▸ **TEXT SEGMENT**:

┏━━

Portrait of Madame Oudiné is an oil-on-canvas painting by the French artist Hippolyte Flandrin, executed in 1840, now in the Musée des Beaux-Arts de Lyon.

History
It depicts the young wife of Eugène Oudiné, one of Flandrin's fellow painters at the Villa Medici. It was the first portrait Flandrin painted after his return from Rome and he produced it after a relatively short time lapse. It was very successfully exhibited at the Paris Salon of 1840.
The painting is interpreted as meant to symbolize bourgeois virtue as the pose of the woman appears devoid of life, very rigid and each element seems to highlight modesty and chastity, everything here being, according to Patrice Béghain, "nothing but order, stiffness and symmetry".

┗━━

▸ **EXTRACTED MATERIAL**:
┏━━

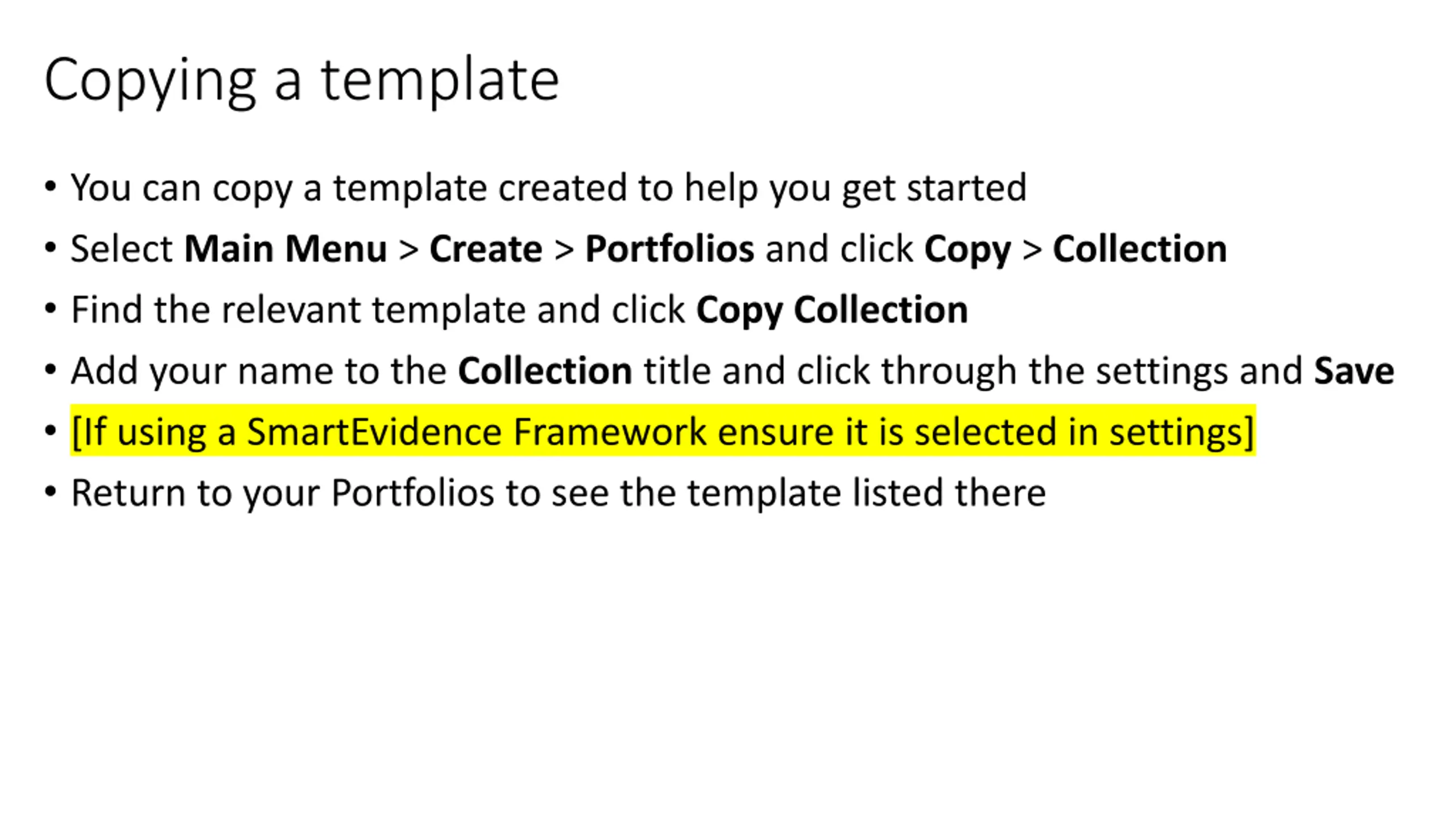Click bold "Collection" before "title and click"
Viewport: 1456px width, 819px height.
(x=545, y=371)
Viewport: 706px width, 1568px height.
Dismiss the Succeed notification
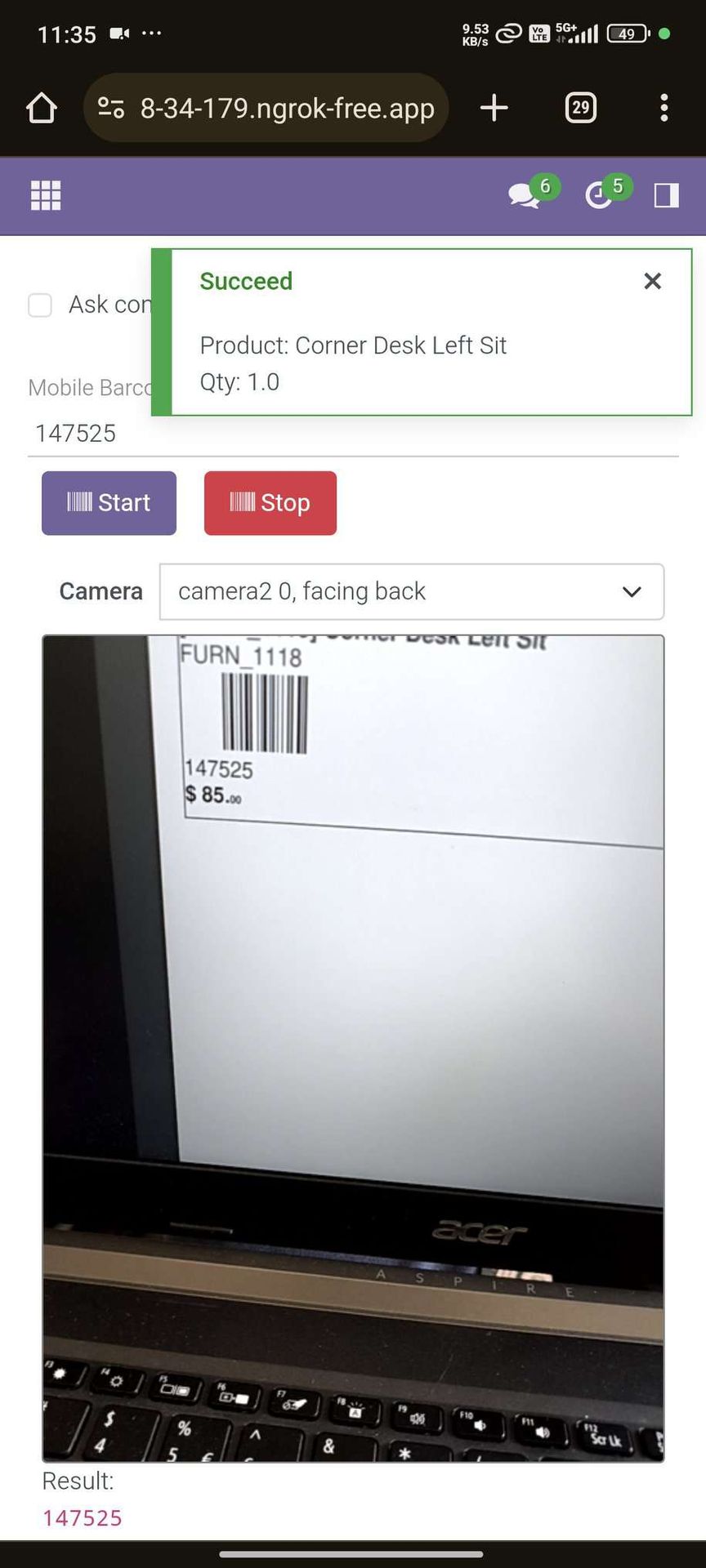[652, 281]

┗━━

▸ **ACTIVITY 1**:
Answer these questions using the text about Portrait of Madame Oudiné:
(a) In what year did Hippolyte Flandrin paint the portrait?
(b) Where did the sitter's husband work alongside Flandrin?
(c) According to Patrice Béghain, what is the painting "nothing but"?
▸ **ACTIVITY 2**:
List every person named in the text about Portrait of Madame Oudiné.

▸ **RESPONSE AREA 1**:
(a) 1840
(b) At the Villa Medici
(c) "order, stiffness and symmetry"

▸ **RESPONSE AREA 2**:
- Madame Oudiné
- Hippolyte Flandrin
- Eugène Oudiné
- Patrice Béghain